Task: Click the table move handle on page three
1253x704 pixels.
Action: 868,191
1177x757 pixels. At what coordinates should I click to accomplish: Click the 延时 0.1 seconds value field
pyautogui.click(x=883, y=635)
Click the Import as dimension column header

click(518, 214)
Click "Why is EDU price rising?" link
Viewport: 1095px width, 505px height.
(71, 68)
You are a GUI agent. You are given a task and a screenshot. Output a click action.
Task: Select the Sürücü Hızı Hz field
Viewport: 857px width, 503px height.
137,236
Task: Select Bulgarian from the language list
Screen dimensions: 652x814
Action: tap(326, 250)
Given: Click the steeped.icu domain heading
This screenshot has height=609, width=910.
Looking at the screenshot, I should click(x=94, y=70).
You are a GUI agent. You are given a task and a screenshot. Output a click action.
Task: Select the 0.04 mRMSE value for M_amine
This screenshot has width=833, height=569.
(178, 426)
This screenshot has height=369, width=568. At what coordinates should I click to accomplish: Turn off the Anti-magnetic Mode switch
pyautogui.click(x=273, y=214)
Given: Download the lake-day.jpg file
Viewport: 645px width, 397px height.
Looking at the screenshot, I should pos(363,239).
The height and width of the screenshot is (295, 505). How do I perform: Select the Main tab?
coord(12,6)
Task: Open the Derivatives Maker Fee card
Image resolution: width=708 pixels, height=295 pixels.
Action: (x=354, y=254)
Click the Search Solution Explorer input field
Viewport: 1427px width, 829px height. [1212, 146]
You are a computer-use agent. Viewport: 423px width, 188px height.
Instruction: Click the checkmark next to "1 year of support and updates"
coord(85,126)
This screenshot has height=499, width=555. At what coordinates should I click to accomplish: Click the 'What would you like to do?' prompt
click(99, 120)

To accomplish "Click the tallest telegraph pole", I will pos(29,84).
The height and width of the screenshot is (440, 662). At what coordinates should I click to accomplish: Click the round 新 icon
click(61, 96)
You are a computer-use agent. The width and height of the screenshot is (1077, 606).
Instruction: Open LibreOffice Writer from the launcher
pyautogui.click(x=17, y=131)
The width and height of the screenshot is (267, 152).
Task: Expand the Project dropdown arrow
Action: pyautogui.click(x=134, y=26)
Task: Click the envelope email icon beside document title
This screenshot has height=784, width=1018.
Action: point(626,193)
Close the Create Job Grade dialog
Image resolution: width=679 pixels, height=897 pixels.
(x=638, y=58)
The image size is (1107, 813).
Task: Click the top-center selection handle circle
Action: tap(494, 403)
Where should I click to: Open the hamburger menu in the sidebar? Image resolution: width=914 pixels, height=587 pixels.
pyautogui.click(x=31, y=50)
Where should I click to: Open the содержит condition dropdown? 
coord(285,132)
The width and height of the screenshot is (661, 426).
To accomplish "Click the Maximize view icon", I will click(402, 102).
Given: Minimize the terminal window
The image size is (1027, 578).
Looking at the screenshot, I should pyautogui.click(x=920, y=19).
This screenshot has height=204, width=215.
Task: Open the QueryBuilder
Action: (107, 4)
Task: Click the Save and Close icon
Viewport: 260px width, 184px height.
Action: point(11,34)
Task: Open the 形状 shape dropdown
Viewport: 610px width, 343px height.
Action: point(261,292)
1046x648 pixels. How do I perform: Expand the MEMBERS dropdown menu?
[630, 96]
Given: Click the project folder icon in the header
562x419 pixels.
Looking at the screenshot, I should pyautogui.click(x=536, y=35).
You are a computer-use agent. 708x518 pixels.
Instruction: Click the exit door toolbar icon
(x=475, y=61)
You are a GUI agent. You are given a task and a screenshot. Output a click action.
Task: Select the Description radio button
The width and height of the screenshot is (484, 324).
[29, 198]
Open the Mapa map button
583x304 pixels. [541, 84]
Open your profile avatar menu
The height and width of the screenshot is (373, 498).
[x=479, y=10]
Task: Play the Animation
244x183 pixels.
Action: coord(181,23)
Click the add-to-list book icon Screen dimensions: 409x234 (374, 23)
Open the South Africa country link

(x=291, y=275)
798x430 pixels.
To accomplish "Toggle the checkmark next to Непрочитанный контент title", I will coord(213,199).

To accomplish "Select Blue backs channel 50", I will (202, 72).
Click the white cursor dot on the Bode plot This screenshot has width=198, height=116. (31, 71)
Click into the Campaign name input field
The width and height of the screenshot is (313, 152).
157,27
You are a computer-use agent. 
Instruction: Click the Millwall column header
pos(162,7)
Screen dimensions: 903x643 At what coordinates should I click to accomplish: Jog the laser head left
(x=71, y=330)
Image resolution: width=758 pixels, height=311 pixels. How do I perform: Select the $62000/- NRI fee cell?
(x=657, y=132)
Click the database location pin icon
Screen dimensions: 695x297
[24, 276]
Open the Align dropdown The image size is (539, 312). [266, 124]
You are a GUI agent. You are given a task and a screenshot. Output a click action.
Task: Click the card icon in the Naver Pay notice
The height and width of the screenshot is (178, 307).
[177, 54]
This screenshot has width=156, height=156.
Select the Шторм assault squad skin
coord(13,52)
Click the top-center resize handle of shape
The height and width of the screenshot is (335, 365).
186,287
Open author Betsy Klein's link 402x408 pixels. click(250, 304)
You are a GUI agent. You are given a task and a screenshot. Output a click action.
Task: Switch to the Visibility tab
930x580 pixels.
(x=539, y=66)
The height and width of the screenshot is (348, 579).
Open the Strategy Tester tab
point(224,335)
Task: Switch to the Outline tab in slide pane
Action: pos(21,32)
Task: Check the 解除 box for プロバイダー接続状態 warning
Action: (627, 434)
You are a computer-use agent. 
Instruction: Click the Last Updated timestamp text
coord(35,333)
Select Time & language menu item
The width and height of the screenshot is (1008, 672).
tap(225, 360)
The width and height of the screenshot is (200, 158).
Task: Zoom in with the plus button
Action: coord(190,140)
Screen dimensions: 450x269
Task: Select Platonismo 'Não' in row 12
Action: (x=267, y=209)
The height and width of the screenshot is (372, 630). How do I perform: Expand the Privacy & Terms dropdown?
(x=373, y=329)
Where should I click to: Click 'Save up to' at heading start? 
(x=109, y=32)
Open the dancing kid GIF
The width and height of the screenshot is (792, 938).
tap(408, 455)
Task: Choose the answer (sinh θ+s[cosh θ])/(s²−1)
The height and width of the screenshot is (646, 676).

TO DO
Transcribe all entries exactly as they appear above.

RESULT OF THIS EXERCISE
Task: Click the table move handle on page three
1253x704 pixels.
Action: 868,191
1177x757 pixels. At what coordinates should I click to accomplish: Click the 延时 0.1 seconds value field
pyautogui.click(x=883, y=635)
Click the Import as dimension column header

click(518, 214)
Click "Why is EDU price rising?" link
Viewport: 1095px width, 505px height.
(71, 68)
You are a GUI agent. You are given a task and a screenshot. Output a click action.
Task: Select the Sürücü Hızı Hz field
Viewport: 857px width, 503px height.
137,236
Task: Select Bulgarian from the language list
Screen dimensions: 652x814
Action: tap(326, 250)
Given: Click the steeped.icu domain heading
This screenshot has height=609, width=910.
Looking at the screenshot, I should click(x=94, y=70).
You are a GUI agent. You are given a task and a screenshot. Output a click action.
Task: Select the 0.04 mRMSE value for M_amine
This screenshot has width=833, height=569.
(178, 426)
This screenshot has height=369, width=568. At what coordinates should I click to accomplish: Turn off the Anti-magnetic Mode switch
pyautogui.click(x=273, y=214)
Given: Download the lake-day.jpg file
Viewport: 645px width, 397px height.
Looking at the screenshot, I should pos(363,239).
The height and width of the screenshot is (295, 505). How do I perform: Select the Main tab?
coord(12,6)
Task: Open the Derivatives Maker Fee card
Image resolution: width=708 pixels, height=295 pixels.
Action: (x=354, y=254)
Click the Search Solution Explorer input field
Viewport: 1427px width, 829px height. [1212, 146]
You are a computer-use agent. Viewport: 423px width, 188px height.
Instruction: Click the checkmark next to "1 year of support and updates"
coord(85,126)
This screenshot has height=499, width=555. At what coordinates should I click to accomplish: Click the 'What would you like to do?' prompt
click(99, 120)

To accomplish "Click the tallest telegraph pole", I will pos(29,84).
The height and width of the screenshot is (440, 662). At what coordinates should I click to accomplish: Click the round 新 icon
click(61, 96)
You are a computer-use agent. The width and height of the screenshot is (1077, 606).
Instruction: Open LibreOffice Writer from the launcher
pyautogui.click(x=17, y=131)
The width and height of the screenshot is (267, 152).
Task: Expand the Project dropdown arrow
Action: pyautogui.click(x=134, y=26)
Task: Click the envelope email icon beside document title
This screenshot has height=784, width=1018.
Action: point(626,193)
Close the Create Job Grade dialog
Image resolution: width=679 pixels, height=897 pixels.
(x=638, y=58)
The image size is (1107, 813).
Task: Click the top-center selection handle circle
Action: tap(494, 403)
Where should I click to: Open the hamburger menu in the sidebar? Image resolution: width=914 pixels, height=587 pixels.
pyautogui.click(x=31, y=50)
Where should I click to: Open the содержит condition dropdown? 
coord(285,132)
The width and height of the screenshot is (661, 426).
To accomplish "Click the Maximize view icon", I will click(402, 102).
Given: Minimize the terminal window
The image size is (1027, 578).
Looking at the screenshot, I should pyautogui.click(x=920, y=19).
This screenshot has height=204, width=215.
Task: Open the QueryBuilder
Action: (107, 4)
Task: Click the Save and Close icon
Viewport: 260px width, 184px height.
Action: point(11,34)
Task: Open the 形状 shape dropdown
Viewport: 610px width, 343px height.
Action: point(261,292)
1046x648 pixels. How do I perform: Expand the MEMBERS dropdown menu?
[630, 96]
Given: Click the project folder icon in the header
562x419 pixels.
Looking at the screenshot, I should pyautogui.click(x=536, y=35).
You are a computer-use agent. 708x518 pixels.
Instruction: Click the exit door toolbar icon
(x=475, y=61)
You are a GUI agent. You are given a task and a screenshot. Output a click action.
Task: Select the Description radio button
The width and height of the screenshot is (484, 324).
[29, 198]
Open the Mapa map button
583x304 pixels. [541, 84]
Open your profile avatar menu
The height and width of the screenshot is (373, 498).
[x=479, y=10]
Task: Play the Animation
244x183 pixels.
Action: coord(181,23)
Click the add-to-list book icon Screen dimensions: 409x234 (374, 23)
Open the South Africa country link

(x=291, y=275)
798x430 pixels.
To accomplish "Toggle the checkmark next to Непрочитанный контент title", I will coord(213,199).

To accomplish "Select Blue backs channel 50", I will (202, 72).
Click the white cursor dot on the Bode plot This screenshot has width=198, height=116. (31, 71)
Click into the Campaign name input field
The width and height of the screenshot is (313, 152).
157,27
You are a computer-use agent. 
Instruction: Click the Millwall column header
pos(162,7)
Screen dimensions: 903x643 At what coordinates should I click to accomplish: Jog the laser head left
(x=71, y=330)
Image resolution: width=758 pixels, height=311 pixels. How do I perform: Select the $62000/- NRI fee cell?
(x=657, y=132)
Click the database location pin icon
Screen dimensions: 695x297
[24, 276]
Open the Align dropdown The image size is (539, 312). [266, 124]
You are a GUI agent. You are given a task and a screenshot. Output a click action.
Task: Click the card icon in the Naver Pay notice
The height and width of the screenshot is (178, 307).
[177, 54]
This screenshot has width=156, height=156.
Select the Шторм assault squad skin
coord(13,52)
Click the top-center resize handle of shape
The height and width of the screenshot is (335, 365).
186,287
Open author Betsy Klein's link 402x408 pixels. click(250, 304)
You are a GUI agent. You are given a task and a screenshot. Output a click action.
Task: Switch to the Visibility tab
930x580 pixels.
(x=539, y=66)
The height and width of the screenshot is (348, 579).
Open the Strategy Tester tab
point(224,335)
Task: Switch to the Outline tab in slide pane
Action: pos(21,32)
Task: Check the 解除 box for プロバイダー接続状態 warning
Action: (627, 434)
You are a computer-use agent. 
Instruction: Click the Last Updated timestamp text
coord(35,333)
Select Time & language menu item
The width and height of the screenshot is (1008, 672).
tap(225, 360)
The width and height of the screenshot is (200, 158).
Task: Zoom in with the plus button
Action: coord(190,140)
Screen dimensions: 450x269
Task: Select Platonismo 'Não' in row 12
Action: (x=267, y=209)
The height and width of the screenshot is (372, 630). How do I perform: Expand the Privacy & Terms dropdown?
(x=373, y=329)
Where should I click to: Click 'Save up to' at heading start? 
(x=109, y=32)
Open the dancing kid GIF
The width and height of the screenshot is (792, 938).
tap(408, 455)
Task: Choose the answer (sinh θ+s[cosh θ])/(s²−1)
The height and width of the screenshot is (646, 676).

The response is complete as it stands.